Overall, Apache Kafka aims to unify offline and online processing by providing a mechanism for parallel load in Hadoop systems as well as the ability to partition real-time consumption over a cluster of machines. Kafka can be efficiently used for processing of stream data, but from the architecture perspective, it is closer to traditional messaging systems. A typical big data aggregation-and-analysis scenario supported by the Apache Kafka messaging system could include different kinds of producers that produce any kind of real time log data (e.g. web logs, analytics logs, etc.), and different kinds of consumers, such as the following:
- Offline consumers that are consuming messages and storing them in Hadoop or traditional data warehouse for offline analysis
- Near real-time consumers that are consuming messages and storing them in any NoSQL datastore such as HBase or Cassandra for near real-time analytics
- Real-time consumers that filter messages and trigger alert events for related groups
Although Kafka spans a wide area of applications and use cases, the main objective of this code.learn program is to provide a guide to designing and architecting enterprise-grade streaming applications using Apache Kafka. It includes best practices for building such applications and tackles some common challenges such as how to use Kafka efficiently to handle high data volumes with ease. This program first takes the participant through understanding what a messaging system is and then provides a thorough introduction to Apache Kafka and its internal details. Once the participant grasps the basics, it continuous with more advanced concepts in Apache Kafka such as capacity planning, fault tolerance and security.
In particular, the main learning objectives are the following:
- Introduction to Messaging Systems.
- Introduction to Kafka – the distributed/clustered messaging platform.
- Deep dive into Kafka producers / consumers.
- Build ETL pipelines using Kafka Connect & in-depth technical concepts surrounding it.
- Kafka Cluster deployment.
- Kafka Security aspects (e.g. Setup and use SSL authentication in Kafka, Configure Kafka Clients to make them work with security).
- Learn the Kafka Streams data processing library and build streaming applications with exactly once semantics support out of the box.

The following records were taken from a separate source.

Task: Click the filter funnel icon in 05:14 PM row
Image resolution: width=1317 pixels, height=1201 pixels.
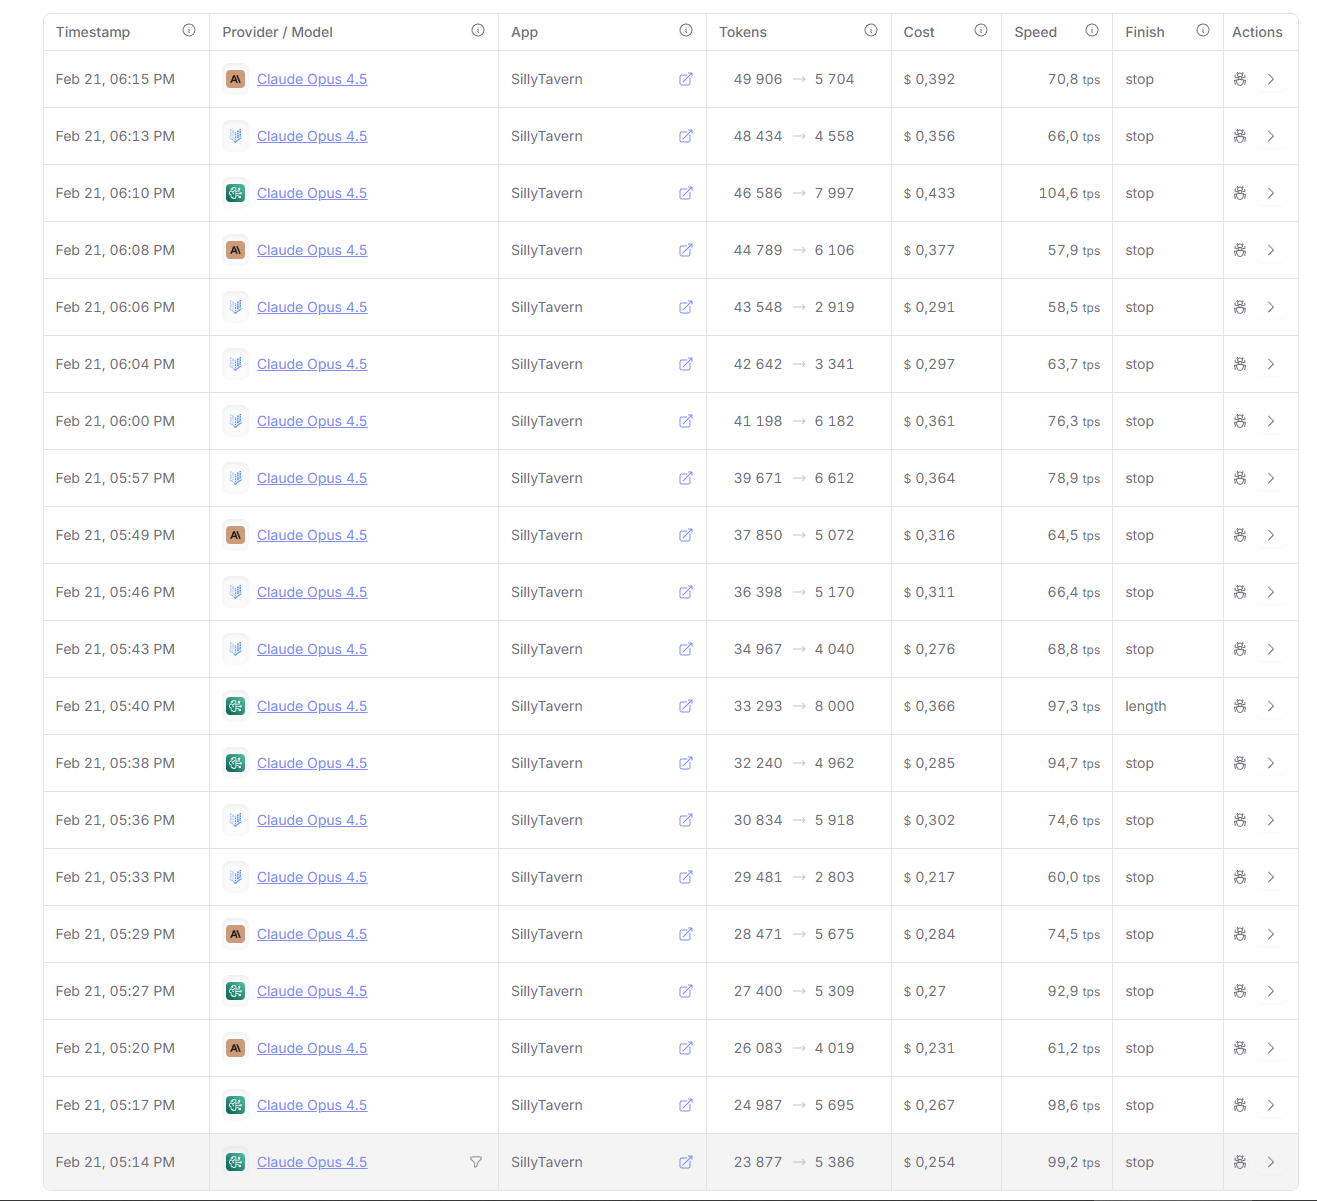Action: click(x=476, y=1162)
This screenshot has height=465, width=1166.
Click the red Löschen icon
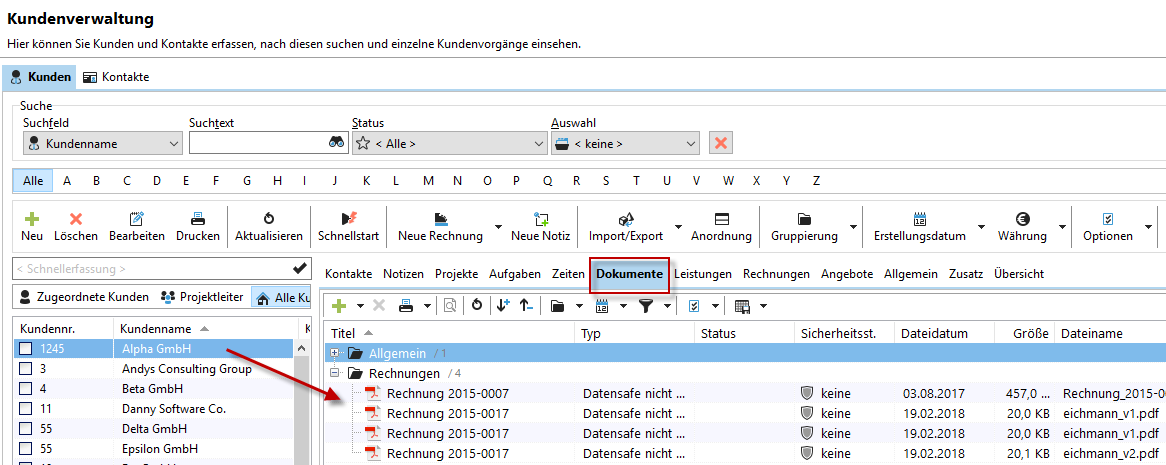point(75,219)
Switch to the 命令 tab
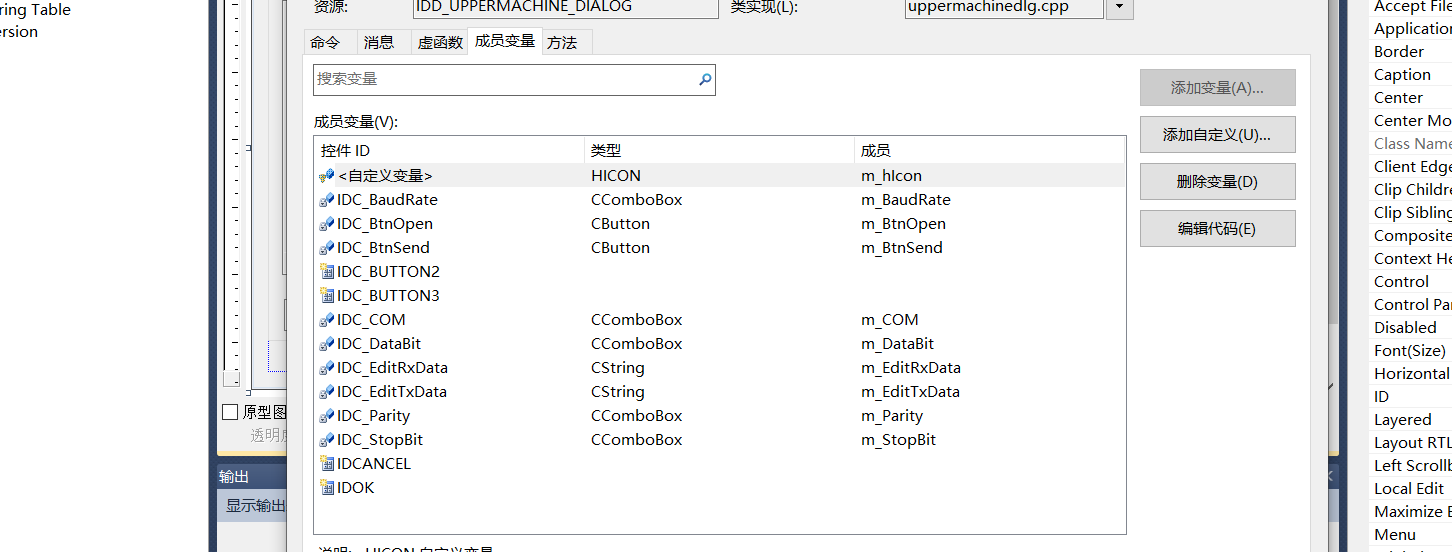This screenshot has width=1452, height=552. (325, 42)
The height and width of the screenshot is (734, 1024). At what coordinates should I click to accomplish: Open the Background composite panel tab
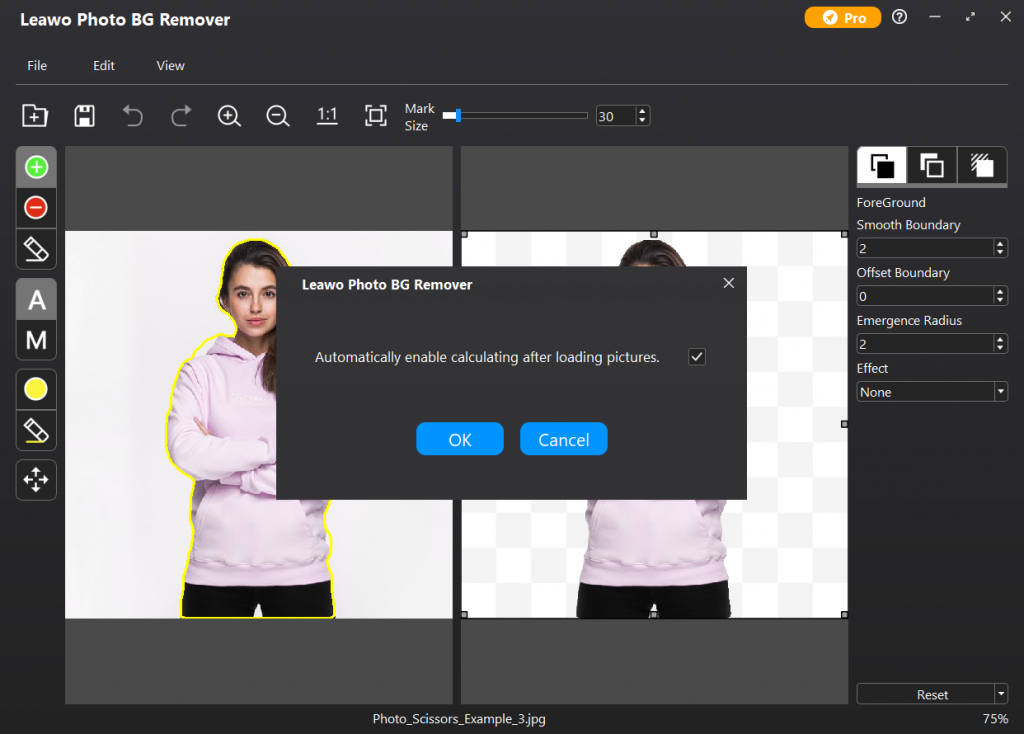931,166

- Using Kafka in Big Data Applications, which covers how to manage high volumes in Kafka, how to ensure guaranteed message delivery, the best ways to handle failures without any data loss, and some governance principles that can be applied while using Kafka in big data pipelines
By the end of this Seminar, the participant is expected to describe in depth Kafka capabilities and flexibility as a messaging system as a strong candidate solution for big data applications, as well as to design and implement robust and reliable big data messaging / streaming solutions.
- This specific Code.Learn program lasts 3 days (Thursday, Friday & Saturday) with 16 hours of lectures and hands-on exercise on a real life project.
Data engineers, BI engineers, DW developers, data integration developers, computer scientists, software engineers and developers are welcome to participate to this code.learn program and unlock the full potentiality of the topics taught by upskilling their future career.